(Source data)
========================================================================
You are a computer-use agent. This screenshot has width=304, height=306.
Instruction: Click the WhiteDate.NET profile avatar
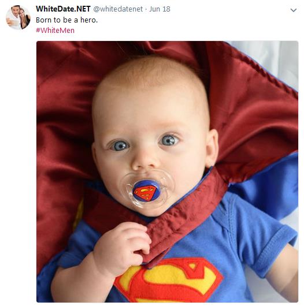tap(18, 17)
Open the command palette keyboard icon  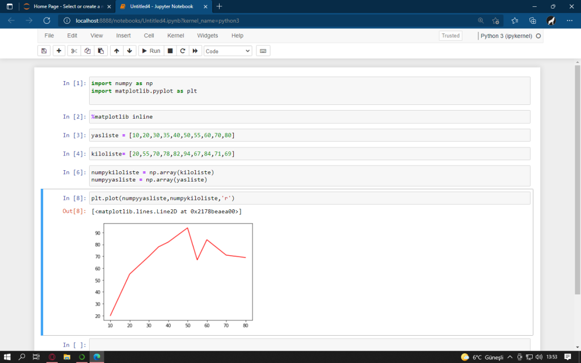pyautogui.click(x=262, y=50)
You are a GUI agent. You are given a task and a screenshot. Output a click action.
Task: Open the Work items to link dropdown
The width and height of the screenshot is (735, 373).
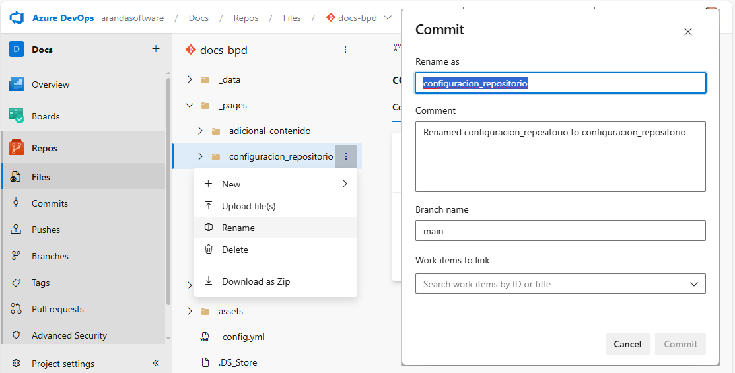point(560,284)
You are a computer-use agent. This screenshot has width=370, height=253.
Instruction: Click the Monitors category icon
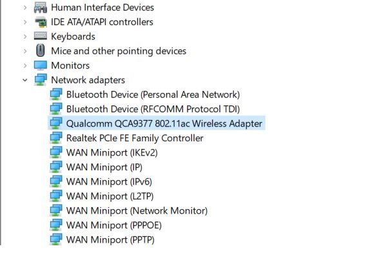pyautogui.click(x=41, y=65)

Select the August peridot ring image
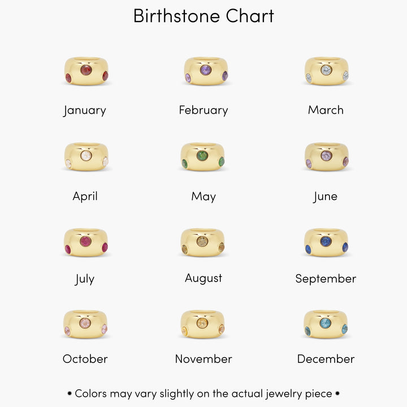coord(202,243)
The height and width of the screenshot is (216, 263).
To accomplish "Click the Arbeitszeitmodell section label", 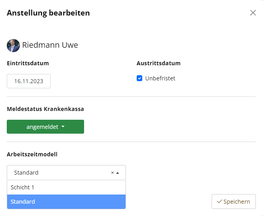I will point(32,154).
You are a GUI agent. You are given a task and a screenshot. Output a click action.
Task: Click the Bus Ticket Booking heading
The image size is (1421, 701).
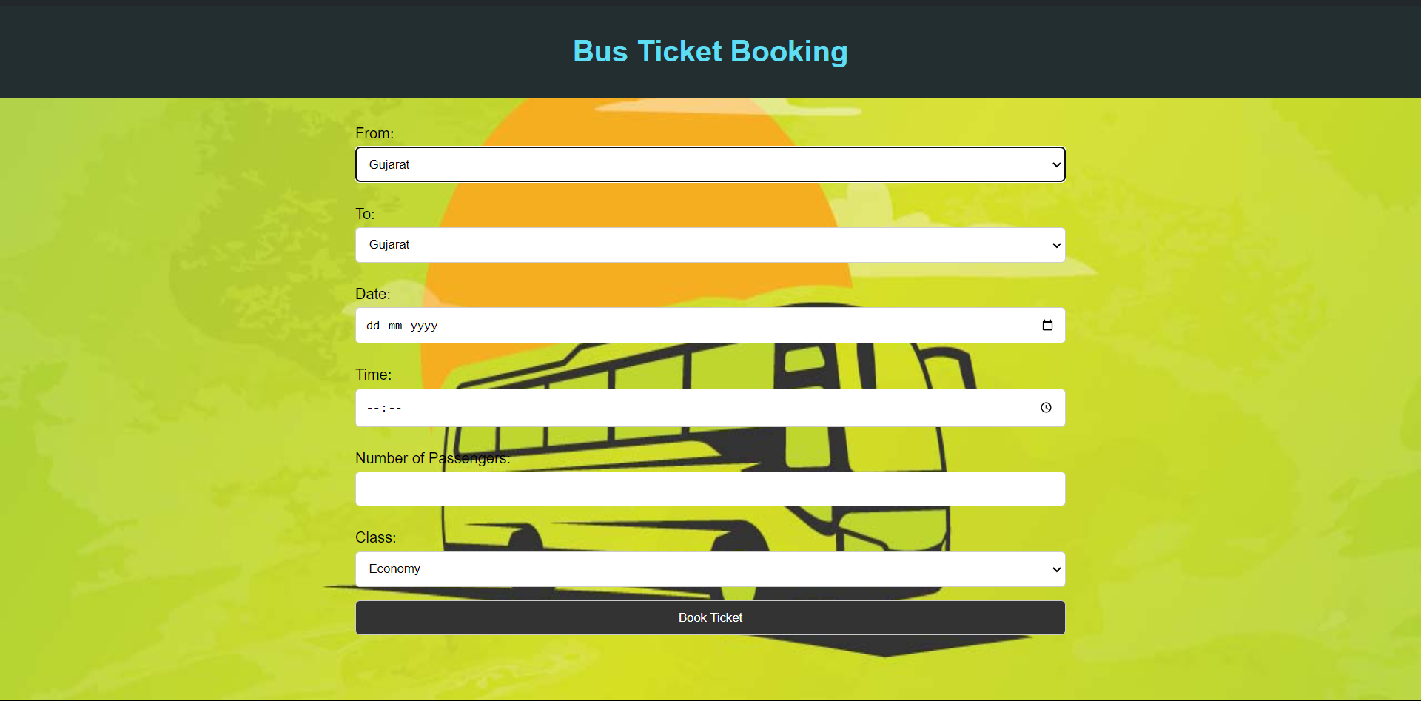tap(710, 52)
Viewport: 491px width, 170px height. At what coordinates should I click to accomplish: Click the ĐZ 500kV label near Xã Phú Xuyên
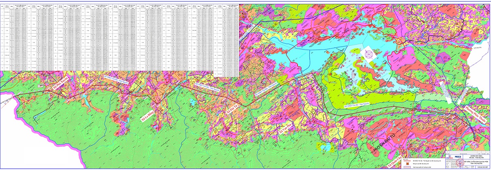tap(116, 79)
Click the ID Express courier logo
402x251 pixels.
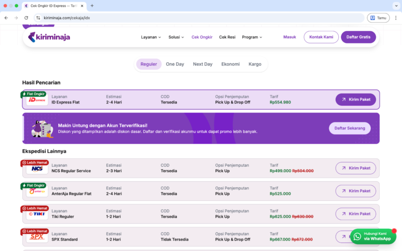[37, 100]
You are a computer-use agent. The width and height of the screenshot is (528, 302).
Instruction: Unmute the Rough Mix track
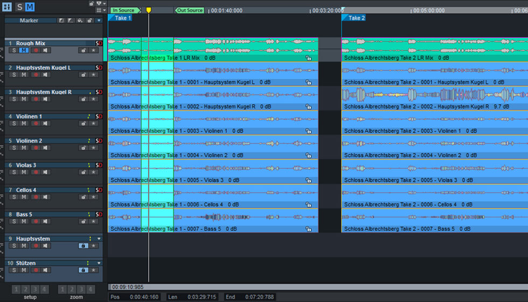click(24, 51)
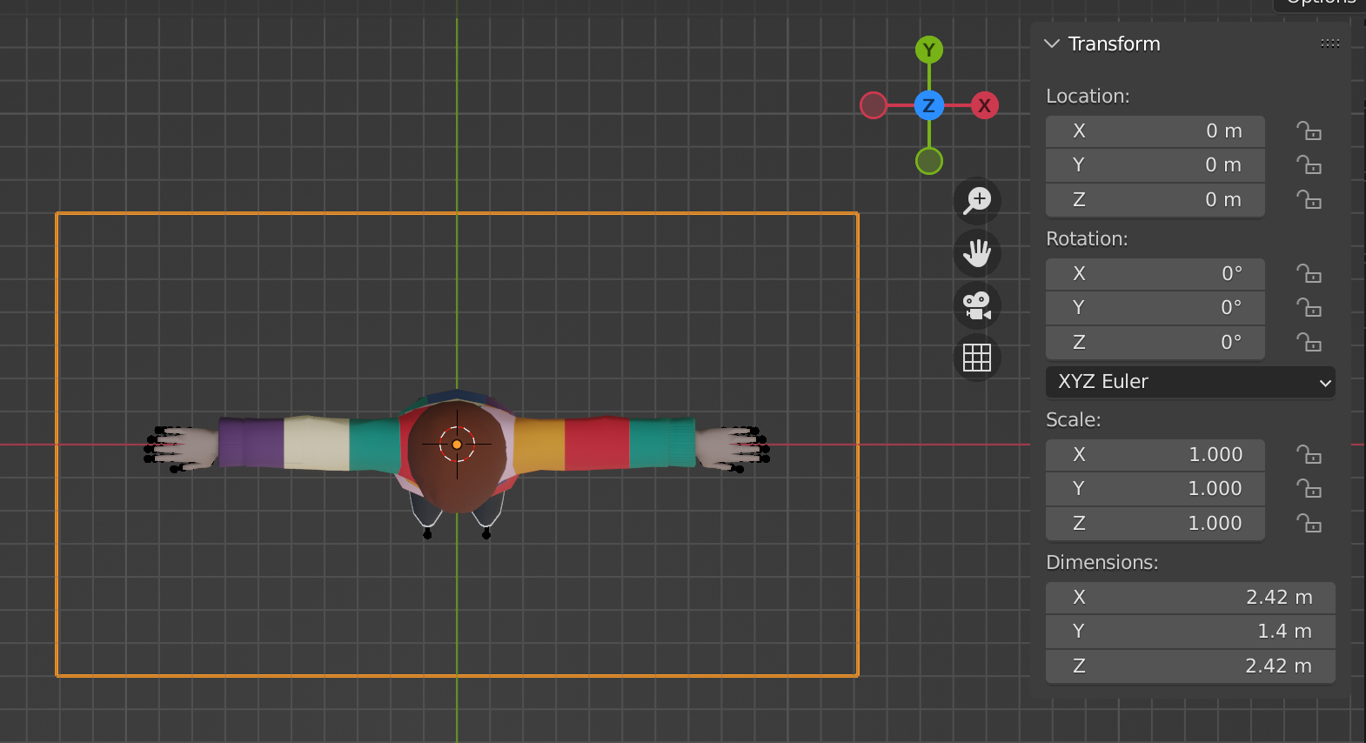The height and width of the screenshot is (743, 1366).
Task: Click the pan view hand icon
Action: coord(977,253)
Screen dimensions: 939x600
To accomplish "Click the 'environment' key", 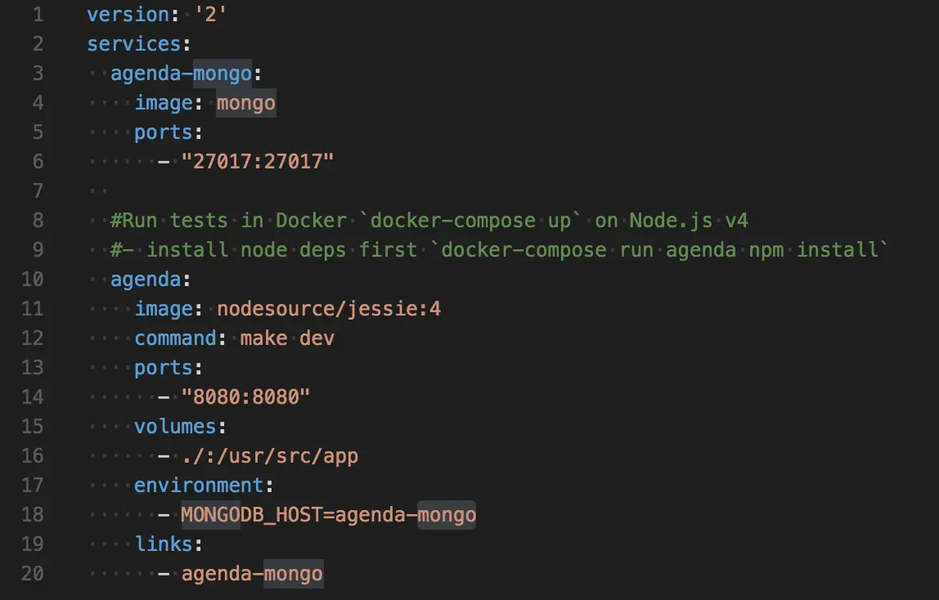I will click(199, 485).
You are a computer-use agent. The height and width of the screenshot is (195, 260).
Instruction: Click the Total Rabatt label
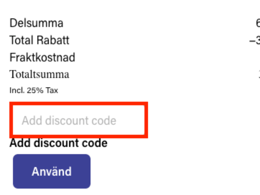39,40
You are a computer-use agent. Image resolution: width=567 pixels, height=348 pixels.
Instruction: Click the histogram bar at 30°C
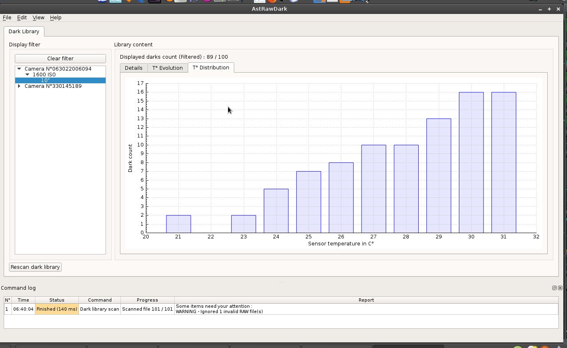(x=471, y=163)
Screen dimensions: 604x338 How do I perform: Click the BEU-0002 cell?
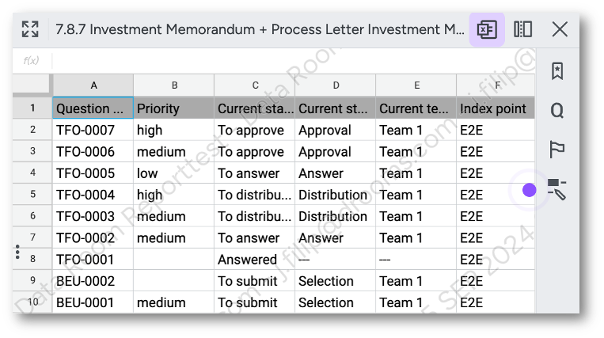pyautogui.click(x=93, y=281)
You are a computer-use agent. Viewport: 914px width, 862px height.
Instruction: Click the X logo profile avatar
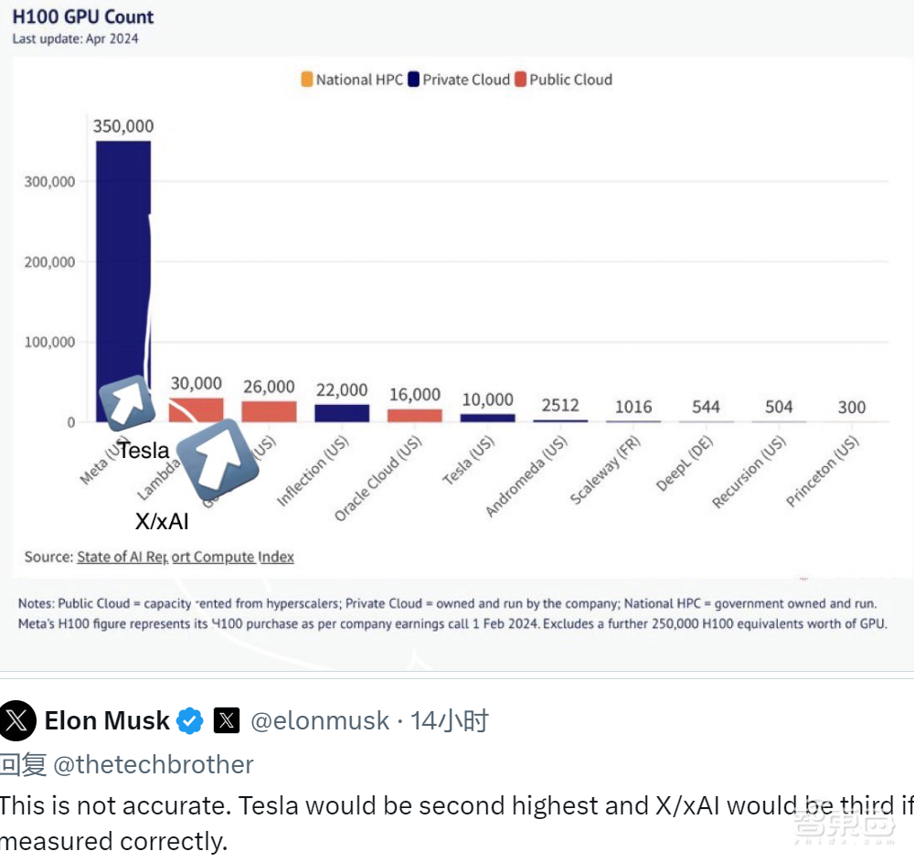(x=18, y=721)
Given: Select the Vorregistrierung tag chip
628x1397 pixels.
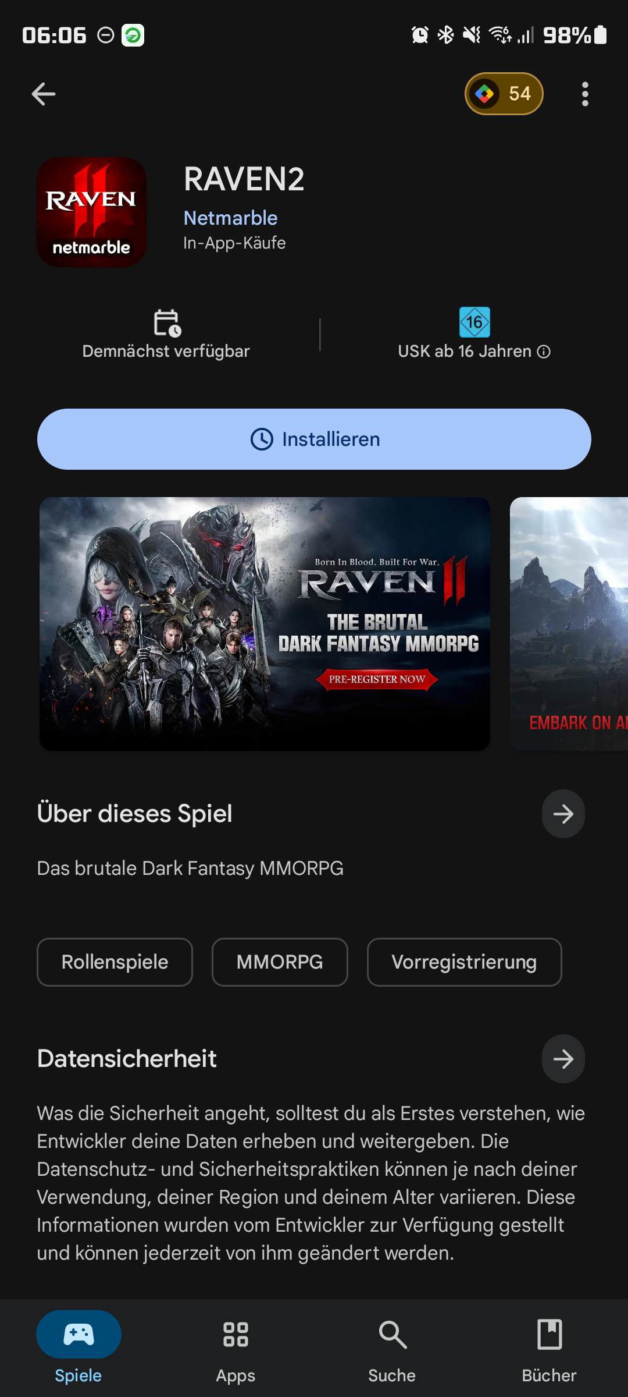Looking at the screenshot, I should pyautogui.click(x=464, y=962).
========================================================================
* Your instructions *
Which lines of the records above contain the word "This"? Copy each of them.

* Result *
You are a computer-use agent. This screenshot has width=304, height=306.
You are a computer-use agent. This screenshot has width=370, height=253.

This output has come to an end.